Artık, "Kırmızı Kitap"la siyaseti dar alana hapseden, milli güvenlik konseptiyle "iç düşman" yaratıp toplumu korkutan bir ordu olmayacak.
Çağı yakalayan, teknik gücü yüksek, yeni bir orduya doğru gidiyoruz.
Kuşkusuz sadece ordu değişmeyecek, ordudan daha fazla siyaset değişecek. Sivil asker ilişkilerinde dik duran bir AK Parti iktidarıyla yarışmak bundan sonra pek kolay olmayacak...
Türkiye'de sürekli darbe yapan, müdahale eden bir ordu nedeniyle çözüm üretmeyen geniş bir siyasi sınıfı var. "İyi ki ordumuz var" diyen bir toplumsal kesim var.
Sırtını orduya dayayan bu kesimler yolun sonuna geldi. Bundan sonra çalışmadan, yeni siyaset üretmeden, daha özgürlükçü olmadan siyaset yapılamayacak.
Bunlar "Nasıl olsa ordu var" diyerek toplumu kazanmak için yeni politikalar geliştirme zahmetine bile katlanmıyor.
Son yıllarda bu kesimlerin "toplumun özgürleşme talebi" karşısında siyaset üretmeyip, içe kapanmalarının, öfkelenmelerinin nedeni de bu...
İşte 4 Ağustos kararları bu siyasal tembelliğe son verecek. Siyaset normalleşecek... Artık orduyu sürekli göreve davet eden, "ülke elden gidiyor" diye kışkırtan siviller, siyasi partiler olamayacak, onlar da ister istemez toplumla bağ kurup, yeni politikalar geliştirmek zorunda kalacaklar.

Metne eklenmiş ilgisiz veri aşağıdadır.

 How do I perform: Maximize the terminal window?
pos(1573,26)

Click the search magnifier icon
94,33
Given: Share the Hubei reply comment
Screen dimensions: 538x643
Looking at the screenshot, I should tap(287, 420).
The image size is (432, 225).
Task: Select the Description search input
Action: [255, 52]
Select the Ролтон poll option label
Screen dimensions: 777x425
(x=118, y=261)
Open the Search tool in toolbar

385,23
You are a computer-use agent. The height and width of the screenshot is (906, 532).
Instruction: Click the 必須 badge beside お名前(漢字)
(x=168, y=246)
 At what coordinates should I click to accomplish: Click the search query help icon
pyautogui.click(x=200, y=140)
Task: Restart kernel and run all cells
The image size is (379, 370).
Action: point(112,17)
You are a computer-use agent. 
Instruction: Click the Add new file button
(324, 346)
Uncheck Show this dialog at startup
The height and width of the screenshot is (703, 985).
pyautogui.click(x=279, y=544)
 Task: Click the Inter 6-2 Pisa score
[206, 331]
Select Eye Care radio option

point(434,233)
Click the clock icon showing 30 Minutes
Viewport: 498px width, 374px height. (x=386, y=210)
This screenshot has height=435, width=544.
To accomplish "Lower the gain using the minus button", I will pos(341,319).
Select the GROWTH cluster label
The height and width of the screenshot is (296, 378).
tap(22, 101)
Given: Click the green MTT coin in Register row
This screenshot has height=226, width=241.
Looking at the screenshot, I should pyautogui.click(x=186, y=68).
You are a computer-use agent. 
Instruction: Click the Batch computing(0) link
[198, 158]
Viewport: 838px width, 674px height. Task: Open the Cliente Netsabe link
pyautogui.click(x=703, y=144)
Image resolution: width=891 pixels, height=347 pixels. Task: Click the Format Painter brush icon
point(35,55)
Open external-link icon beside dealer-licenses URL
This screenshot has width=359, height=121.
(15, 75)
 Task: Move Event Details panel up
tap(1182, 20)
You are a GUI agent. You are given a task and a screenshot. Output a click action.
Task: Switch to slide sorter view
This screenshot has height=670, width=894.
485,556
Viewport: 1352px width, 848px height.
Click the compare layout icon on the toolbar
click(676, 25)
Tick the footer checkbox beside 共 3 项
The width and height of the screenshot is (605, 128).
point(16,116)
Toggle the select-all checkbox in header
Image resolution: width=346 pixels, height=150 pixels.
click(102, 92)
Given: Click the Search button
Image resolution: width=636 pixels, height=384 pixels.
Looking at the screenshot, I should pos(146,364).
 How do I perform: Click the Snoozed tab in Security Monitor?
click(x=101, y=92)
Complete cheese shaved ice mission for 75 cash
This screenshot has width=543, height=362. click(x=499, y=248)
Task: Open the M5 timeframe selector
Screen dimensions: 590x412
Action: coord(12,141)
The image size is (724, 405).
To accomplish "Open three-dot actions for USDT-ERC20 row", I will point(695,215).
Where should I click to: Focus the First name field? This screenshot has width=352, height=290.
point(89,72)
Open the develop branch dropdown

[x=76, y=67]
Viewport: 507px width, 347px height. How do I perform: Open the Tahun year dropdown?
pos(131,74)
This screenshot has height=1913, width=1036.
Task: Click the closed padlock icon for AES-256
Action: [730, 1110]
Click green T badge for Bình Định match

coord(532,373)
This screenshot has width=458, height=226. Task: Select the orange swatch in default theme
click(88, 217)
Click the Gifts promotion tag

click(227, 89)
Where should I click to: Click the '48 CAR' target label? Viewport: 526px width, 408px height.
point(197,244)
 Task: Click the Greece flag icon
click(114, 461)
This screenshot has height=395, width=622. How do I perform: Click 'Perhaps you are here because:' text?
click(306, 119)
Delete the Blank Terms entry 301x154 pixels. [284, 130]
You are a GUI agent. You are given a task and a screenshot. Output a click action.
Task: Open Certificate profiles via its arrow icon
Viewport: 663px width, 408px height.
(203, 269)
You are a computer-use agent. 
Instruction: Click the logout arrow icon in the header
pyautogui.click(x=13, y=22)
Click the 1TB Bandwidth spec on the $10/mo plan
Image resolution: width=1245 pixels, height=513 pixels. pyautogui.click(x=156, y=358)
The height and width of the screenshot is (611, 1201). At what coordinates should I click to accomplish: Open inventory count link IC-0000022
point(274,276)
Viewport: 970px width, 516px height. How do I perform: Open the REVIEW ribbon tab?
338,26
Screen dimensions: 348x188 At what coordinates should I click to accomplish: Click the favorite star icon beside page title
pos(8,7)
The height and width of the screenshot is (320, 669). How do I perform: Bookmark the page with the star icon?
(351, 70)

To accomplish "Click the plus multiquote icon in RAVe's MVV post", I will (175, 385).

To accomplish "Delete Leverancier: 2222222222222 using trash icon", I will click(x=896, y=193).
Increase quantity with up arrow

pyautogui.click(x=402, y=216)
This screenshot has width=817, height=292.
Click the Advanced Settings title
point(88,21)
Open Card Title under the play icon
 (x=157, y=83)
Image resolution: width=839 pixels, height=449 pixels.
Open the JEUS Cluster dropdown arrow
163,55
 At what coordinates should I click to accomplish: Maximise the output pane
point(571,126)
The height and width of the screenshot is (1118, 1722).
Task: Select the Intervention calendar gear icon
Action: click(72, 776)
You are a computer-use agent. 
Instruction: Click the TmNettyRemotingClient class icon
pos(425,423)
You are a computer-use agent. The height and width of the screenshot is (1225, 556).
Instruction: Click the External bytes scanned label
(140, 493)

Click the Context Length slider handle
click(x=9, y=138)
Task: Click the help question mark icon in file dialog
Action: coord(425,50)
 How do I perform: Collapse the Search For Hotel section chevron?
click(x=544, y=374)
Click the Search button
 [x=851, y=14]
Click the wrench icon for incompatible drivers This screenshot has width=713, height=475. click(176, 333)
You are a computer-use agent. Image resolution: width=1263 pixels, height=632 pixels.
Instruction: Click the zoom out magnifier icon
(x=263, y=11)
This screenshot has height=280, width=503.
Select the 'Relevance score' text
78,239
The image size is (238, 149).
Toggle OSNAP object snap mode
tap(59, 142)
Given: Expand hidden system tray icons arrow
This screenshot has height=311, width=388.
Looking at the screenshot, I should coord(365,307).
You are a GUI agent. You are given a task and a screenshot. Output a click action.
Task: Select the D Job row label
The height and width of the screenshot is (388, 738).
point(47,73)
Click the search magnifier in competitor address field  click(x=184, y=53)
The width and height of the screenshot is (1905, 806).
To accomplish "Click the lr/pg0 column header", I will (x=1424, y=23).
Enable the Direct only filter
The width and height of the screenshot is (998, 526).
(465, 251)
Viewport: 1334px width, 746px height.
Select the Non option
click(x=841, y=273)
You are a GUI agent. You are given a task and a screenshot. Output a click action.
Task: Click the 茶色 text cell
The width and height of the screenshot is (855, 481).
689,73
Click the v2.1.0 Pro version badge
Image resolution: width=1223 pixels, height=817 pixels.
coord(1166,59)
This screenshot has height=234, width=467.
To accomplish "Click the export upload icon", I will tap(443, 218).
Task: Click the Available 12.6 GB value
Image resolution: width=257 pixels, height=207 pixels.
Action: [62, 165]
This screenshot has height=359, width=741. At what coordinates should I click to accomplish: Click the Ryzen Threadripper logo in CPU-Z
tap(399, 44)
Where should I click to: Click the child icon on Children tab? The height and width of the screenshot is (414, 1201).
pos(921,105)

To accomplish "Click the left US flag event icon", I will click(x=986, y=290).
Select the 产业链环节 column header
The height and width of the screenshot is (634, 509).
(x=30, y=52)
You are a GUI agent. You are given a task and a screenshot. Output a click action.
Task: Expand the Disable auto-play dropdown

Özellikle CHP'nin bu süreci doğru okumasında yarar var. "Yeni CHP" diye yola çıkan CHP Genel Başkanı Kemal Kılıçdaroğlu'nun şu sözleri hâlâ eski Türkiye'de kaldığını gösteriyor:
"Öteden beri askerlerin terfilerinde ve emeklilik sistemlerinde teamüller var. Bu teamüllere siyasetin çok fazla burnunu sokmaması gerekiyor."
Hangi demokratik ülkede sivil otoriteyi yıkmaya kalkan, dinlemeyen, bağımsız kararlar veren bir ordu var? Ve bunu savunan bir "sosyal demokrat" parti var?
Türkiye normalleşiyor... Siyaset de normalleşecek.